Communication Sciences and Disorders 4382: Language Disorders of Children
This is an introductory course designed to familiarize participants with basic principles of language intervention and disorders, including the etiological categories associated with different profiles of atypical development. The course will also introduce students to principles of evidence-based practice through collaboration with community partners (i.e., service-learning). Within this partnership, students will learn about language by exploring it with a child who struggles with its complexities. Thus each partner (student and child) will learn what they need to know about language. At the completion of the class, participants will have the knowledge and skill required to begin a supervised practicum in language intervention for young children, and to take more advanced coursework in language assessment, language intervention, theory, research, and practices.
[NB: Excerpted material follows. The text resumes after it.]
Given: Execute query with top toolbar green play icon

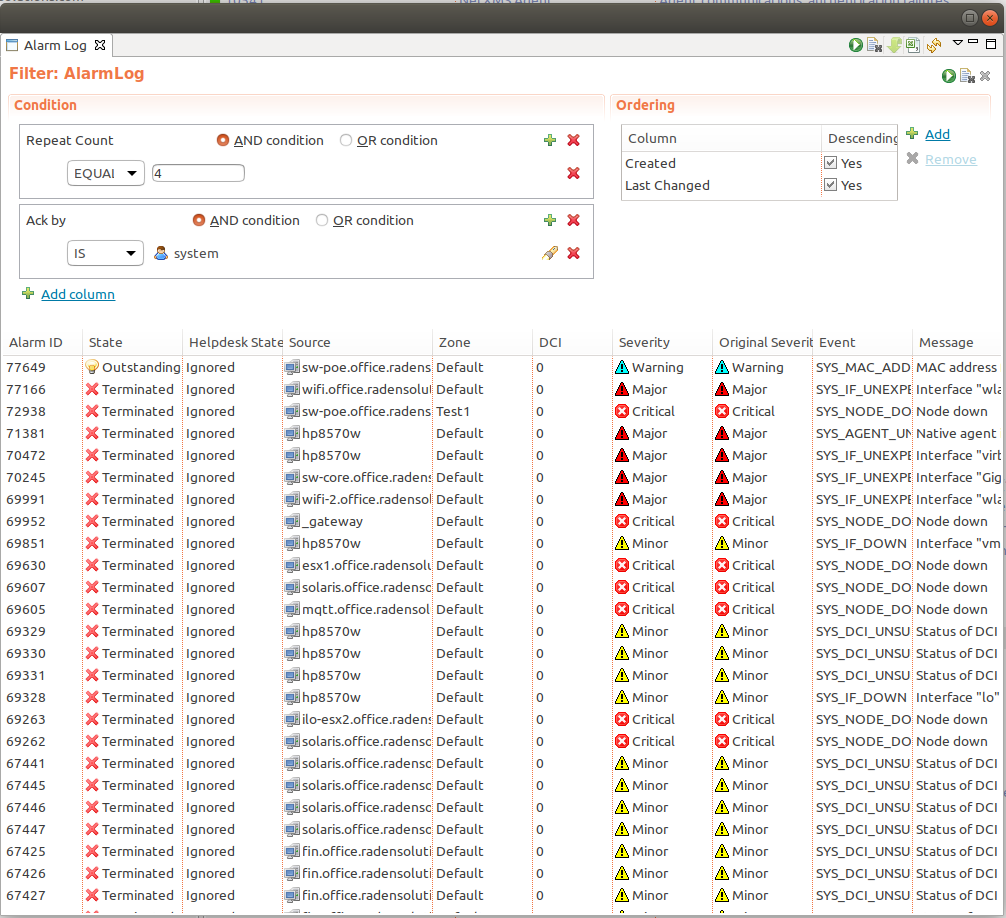Looking at the screenshot, I should [x=856, y=45].

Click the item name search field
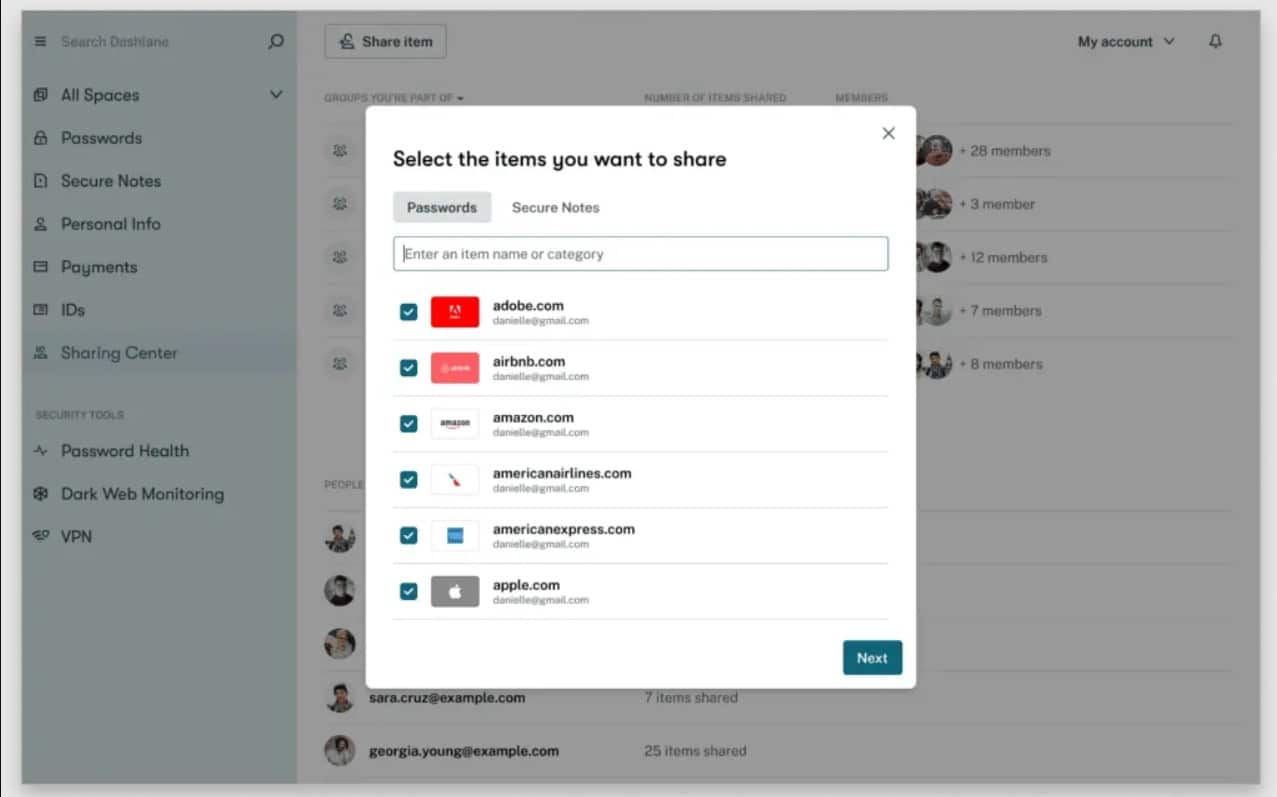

Reflective Teaching of Mathematics in Secondary Schools
This course is designed to develop reflective teaching practices in mathematics. The student will be exposed to a wide range of issues and theories in mathematics education, and encouraged to relate these to his/her own teaching practices. Opportunities for teaching and observation of teaching will be provided in order to analyze and reflect on teaching practices in mathematics. The course goals encourage students to make meaningful connections between theory and practice through a variety of experiences. In this course you will work on mathematical topics appropriate for you and your classroom, as well as focus on the teaching of secondary school mathematics. The course design facilitates disciplined reflective inquiry into the education process through the interaction of theory and practice. Throughout the course you will be encouraged to reflect on your learning as a tool for thinking about how mathematics learning occurs.